= James Leon Williams =

James Leon Williams

James Leon Williams (April 18, 1852 - February 23, 1932) was an American prosthodontist and a pioneer dental histologist. He discovered the significance of dental plaque.

==Biography==
In 1785, Leon's great-grandfather, Jacob Williams, a U.S. Army captain during the American Revolution, settled in Maine. A native of Massachusetts, he had a son, Richard, around the year 1794. On May 25, 1829, Richard had a son, Calvin, who would be Leon's father.

Sometime around 1879, J. Leon Williams began a two-year apprenticeship by a Dr. Roberts in North Vassalboro, Maine and later began practicing in the same town. Williams later passed examinations for the DDS degree at the Baltimore College of Dental Surgery and the equivalent LDS degree in Ireland. He joined the Maine Dental Society and used the opportunity to borrow their microscope to study the histology and pathology of tooth enamel.

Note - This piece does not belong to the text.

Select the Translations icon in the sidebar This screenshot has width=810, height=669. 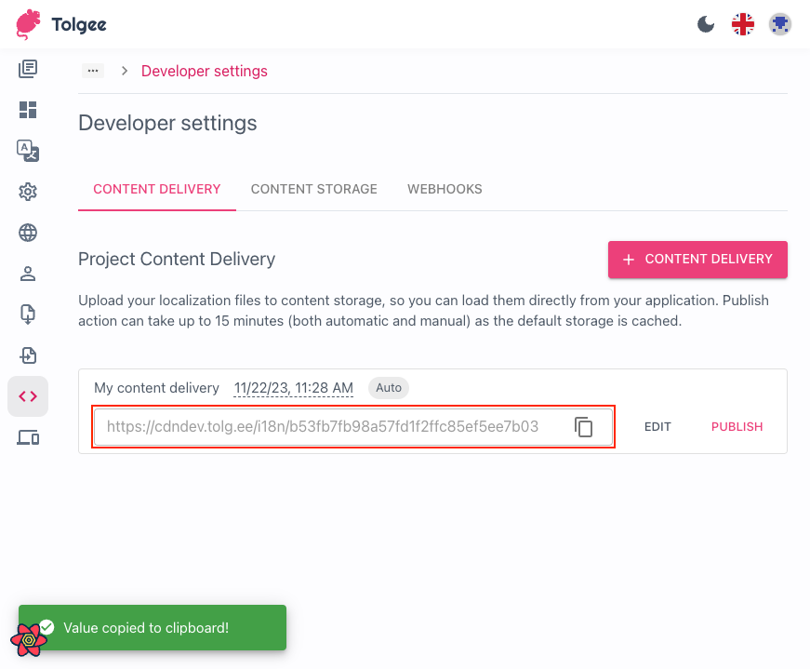tap(27, 151)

In the early 1880s, common crown and bridge techniques were not well known or widespread. Williams sought to make information on these techniques available to all dentists through the pages of The Dental Cosmos. In 1885, he embarked on a journey to improve the state of dental prostheses by designing more aesthetic artificial teeth that better matched the overall facial dimensions of the patient. He convinced an American artificial tooth manufacturer to take up his cause and produce his designs, on the condition that other dentists would embrace the new forms.

Williams also practiced dentistry in London and was one of the founders of the International Association for Dental Research.

He also was the author of The Home and Haunts of Shakespeare and had an interest in anthropology, including the Piltdown Man.